Now, why don’t I have a suit with pink flamingos? That’s my question. Take your bow, sir.

For the Ragtag Daily Prompt: pull.

Design and build

The Great Port Townsend Bay Kinetic Sculpture Race has some serious designers. I don’t know if they use a forge, but the sculptures have to go in the 52 degree water and come out a few blocks away. They have to move in the water, not just float. They have to have functional brakes, since they go over a significant hill and they are human powered. They have to get through the mudbog somehow.

Some go for power and some try to go light. This one looked the lightest this year.

Many have been in more than one race and the racers and their support teams are happy to lift the hood and explain.

The two bundles under the hood are lifejackets and floats for the water course. They have to carry all the parts on the sculpture. Each team can have support personnel. Our local school kids’ STEM groups had a Maker’s Fair near the water course. We have a group that has made an underwater robot to fish out lost crab pots. If the pot’s line is lost, crabs and other creatures can be trapped inside to die. The robot helps to fish out the trash that traps creatures.

Wikipedia lists ten locations for Kinetic Sculpture Races. Ours has been going for 35 years. Will someone forge a new vehicle that we start using daily? I hope so.

For the Ragtag Daily Prompt: forge.

Not weird

This is not weird in Port Townsend during the Great Port Townsend Bay Kinetic Sculpture Race. This is normal. It’s coming in nine weeks, get your feathers and costumes and bright colors, build your sculpture and practice the mud bog and the water race! Most mediocre wins! Check your breaks, load a teddy bear, bribes for the judges and practice your moves for the Kinetic Ball.

For the Ragtag Daily Prompt: weird.

Daily normal

This is normal during the Great Port Townsend Bay Kinetic Sculpture Race. Feathers, headgear, human powered land, water and mudbog machines, as well as Kinetic Kops and bribery of the judges. All trying to be Most Mediocre.

Not whacky, nope.

For the Ragtag Daily Prompt: whacky.

Satirical

I am looking through photographs looking for a Satyr. Or Satyrs. I know that I have Fauns on a frieze in a very peculiar old repurposed Elks Club in Portland, but Fauns are not quite Satyrs. And satirical is from a different origin than Satyr.

Really, though, I am surprised that no one was dressed as a Satyr at the Great Port Townsend Kinetic Sculpture Race.

The costumes are always amazing.

Here is a sculpture with the rider. A Satyr or not?

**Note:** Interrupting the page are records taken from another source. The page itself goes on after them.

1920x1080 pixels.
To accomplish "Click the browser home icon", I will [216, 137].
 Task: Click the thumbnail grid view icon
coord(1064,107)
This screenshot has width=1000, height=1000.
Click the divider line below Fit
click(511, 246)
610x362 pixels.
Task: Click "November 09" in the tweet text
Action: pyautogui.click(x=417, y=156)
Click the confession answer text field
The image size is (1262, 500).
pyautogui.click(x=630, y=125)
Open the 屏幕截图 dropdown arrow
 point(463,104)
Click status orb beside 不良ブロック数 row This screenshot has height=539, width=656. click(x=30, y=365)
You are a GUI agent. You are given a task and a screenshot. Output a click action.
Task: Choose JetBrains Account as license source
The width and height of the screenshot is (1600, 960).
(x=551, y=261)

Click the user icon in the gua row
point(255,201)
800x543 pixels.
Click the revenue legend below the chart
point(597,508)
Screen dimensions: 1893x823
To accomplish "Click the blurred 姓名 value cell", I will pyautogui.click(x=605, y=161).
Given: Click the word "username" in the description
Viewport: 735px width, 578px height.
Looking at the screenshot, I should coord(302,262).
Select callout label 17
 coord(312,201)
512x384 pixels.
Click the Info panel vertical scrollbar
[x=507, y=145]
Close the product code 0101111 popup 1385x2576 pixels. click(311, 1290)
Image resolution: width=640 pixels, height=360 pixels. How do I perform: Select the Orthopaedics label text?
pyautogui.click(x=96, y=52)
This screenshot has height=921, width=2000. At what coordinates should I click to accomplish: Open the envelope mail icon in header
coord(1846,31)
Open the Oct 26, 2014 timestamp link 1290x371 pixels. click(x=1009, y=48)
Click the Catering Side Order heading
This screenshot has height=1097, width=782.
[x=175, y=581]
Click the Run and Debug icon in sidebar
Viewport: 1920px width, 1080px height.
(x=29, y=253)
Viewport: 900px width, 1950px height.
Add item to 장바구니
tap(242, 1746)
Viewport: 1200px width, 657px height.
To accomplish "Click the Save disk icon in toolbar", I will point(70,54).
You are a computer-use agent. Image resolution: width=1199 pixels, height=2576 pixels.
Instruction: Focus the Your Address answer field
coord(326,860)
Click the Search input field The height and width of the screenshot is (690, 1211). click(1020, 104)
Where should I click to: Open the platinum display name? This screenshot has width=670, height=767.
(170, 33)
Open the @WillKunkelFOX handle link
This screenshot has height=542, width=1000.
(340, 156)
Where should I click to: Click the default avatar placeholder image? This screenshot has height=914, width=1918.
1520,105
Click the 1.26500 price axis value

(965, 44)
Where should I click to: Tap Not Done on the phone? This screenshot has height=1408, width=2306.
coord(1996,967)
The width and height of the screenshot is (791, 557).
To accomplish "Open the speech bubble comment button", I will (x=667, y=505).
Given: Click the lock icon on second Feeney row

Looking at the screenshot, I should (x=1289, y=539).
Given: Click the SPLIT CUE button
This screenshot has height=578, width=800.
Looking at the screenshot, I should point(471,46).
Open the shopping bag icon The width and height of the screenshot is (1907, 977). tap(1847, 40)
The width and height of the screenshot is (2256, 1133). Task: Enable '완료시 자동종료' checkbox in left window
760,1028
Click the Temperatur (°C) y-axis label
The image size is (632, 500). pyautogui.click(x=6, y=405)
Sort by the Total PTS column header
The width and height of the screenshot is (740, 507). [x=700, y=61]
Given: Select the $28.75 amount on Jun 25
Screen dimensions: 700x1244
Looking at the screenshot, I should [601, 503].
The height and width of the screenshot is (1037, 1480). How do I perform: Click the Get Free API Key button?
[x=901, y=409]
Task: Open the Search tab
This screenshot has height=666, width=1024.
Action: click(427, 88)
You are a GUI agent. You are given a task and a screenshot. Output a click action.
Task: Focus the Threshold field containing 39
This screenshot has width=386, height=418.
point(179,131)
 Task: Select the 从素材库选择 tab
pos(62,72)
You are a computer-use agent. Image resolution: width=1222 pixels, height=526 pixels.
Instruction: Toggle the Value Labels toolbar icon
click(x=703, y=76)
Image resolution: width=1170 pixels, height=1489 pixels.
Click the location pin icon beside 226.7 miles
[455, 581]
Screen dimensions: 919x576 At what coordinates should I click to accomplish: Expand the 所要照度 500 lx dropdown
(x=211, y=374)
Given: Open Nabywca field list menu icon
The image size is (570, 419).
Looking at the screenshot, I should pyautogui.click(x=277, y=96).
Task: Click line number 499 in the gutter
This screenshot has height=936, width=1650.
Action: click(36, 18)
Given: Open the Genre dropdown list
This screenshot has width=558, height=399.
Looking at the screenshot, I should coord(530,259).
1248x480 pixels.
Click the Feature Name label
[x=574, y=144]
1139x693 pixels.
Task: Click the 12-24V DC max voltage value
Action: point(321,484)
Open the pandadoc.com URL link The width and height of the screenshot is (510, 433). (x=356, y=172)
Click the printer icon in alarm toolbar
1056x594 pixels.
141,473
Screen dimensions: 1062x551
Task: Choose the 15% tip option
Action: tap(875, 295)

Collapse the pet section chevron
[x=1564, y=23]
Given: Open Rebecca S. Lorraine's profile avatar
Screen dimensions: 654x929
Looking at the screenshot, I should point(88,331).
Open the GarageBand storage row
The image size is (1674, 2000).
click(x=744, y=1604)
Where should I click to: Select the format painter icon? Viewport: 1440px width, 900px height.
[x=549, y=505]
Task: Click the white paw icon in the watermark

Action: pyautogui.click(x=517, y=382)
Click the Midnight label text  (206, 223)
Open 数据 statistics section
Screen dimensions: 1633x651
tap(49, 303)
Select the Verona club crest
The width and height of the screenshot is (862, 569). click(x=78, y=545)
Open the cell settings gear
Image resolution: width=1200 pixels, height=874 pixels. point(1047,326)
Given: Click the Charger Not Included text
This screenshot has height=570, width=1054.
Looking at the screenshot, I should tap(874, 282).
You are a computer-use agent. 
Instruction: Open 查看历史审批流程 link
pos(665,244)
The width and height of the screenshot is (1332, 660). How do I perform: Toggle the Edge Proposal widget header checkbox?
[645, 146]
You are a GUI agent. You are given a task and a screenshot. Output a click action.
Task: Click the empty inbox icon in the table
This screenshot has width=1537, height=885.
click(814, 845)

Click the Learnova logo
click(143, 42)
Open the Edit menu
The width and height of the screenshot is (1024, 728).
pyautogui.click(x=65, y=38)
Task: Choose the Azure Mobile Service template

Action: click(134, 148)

This is the day before the race, with the parade and the brake test and the water test. The water is in the 40s or low 50s.

What do we call a female Satyr?

No, surely she is not one. Will the Judges permit Satyrs?

It does not appear that they will.

The cover picture is most satirical to me: the joyful silliness of the human powered race, on land, on sea and through mud, with a sailboat race in the background and Indian Island, with a crane and a military presence. Let’s have more more more joyful silliness.

___________________________________

The Great Port Townsend Bay Kinetic Sculpture Race: https://www.ptkineticrace.org/

This is the 2018 Race.

For the Ragtag Daily Prompt: Satyr.

Not snappy

Day 2 of the Great Port Townsend Bay Kinetic Sculpture Race. The race starts at “low noon” and winds up up up hill and then some downhill to the fairgrounds: and there is the Mud Bog. Each sculpture has to pick one of three courses. They are deep and muddy and rutted. The sculptures can be moved sideways but not forward or back. There is a time limit. It looks like very hard work!

There is a lot of standing around. In costume. Observing and commenting. Kinetic Kop presence.

I love this sculpture. Headed for the mud.

Others waiting.

He is fairly snappy.

Uh-oh!

He makes it and the buns are next!

For the Ragtag Daily Prompt: snappy.

needle and thread

For the Ragtag Daily Prompt: needle.

The Great Port Townsend Kinetic Sculpture Race takes place every fall. The costumes and the sculptures, human powered, on land, in the water, through mud, are amazing and fabulous. I think the racers are mechanics, seamstresses, engineers, divinely silly, skilled in wheels, gears, needle and thread, glitter glue, duct tape and teddy bear placement. The costumes are amazing and the mobile sculpture transports are even more amazing.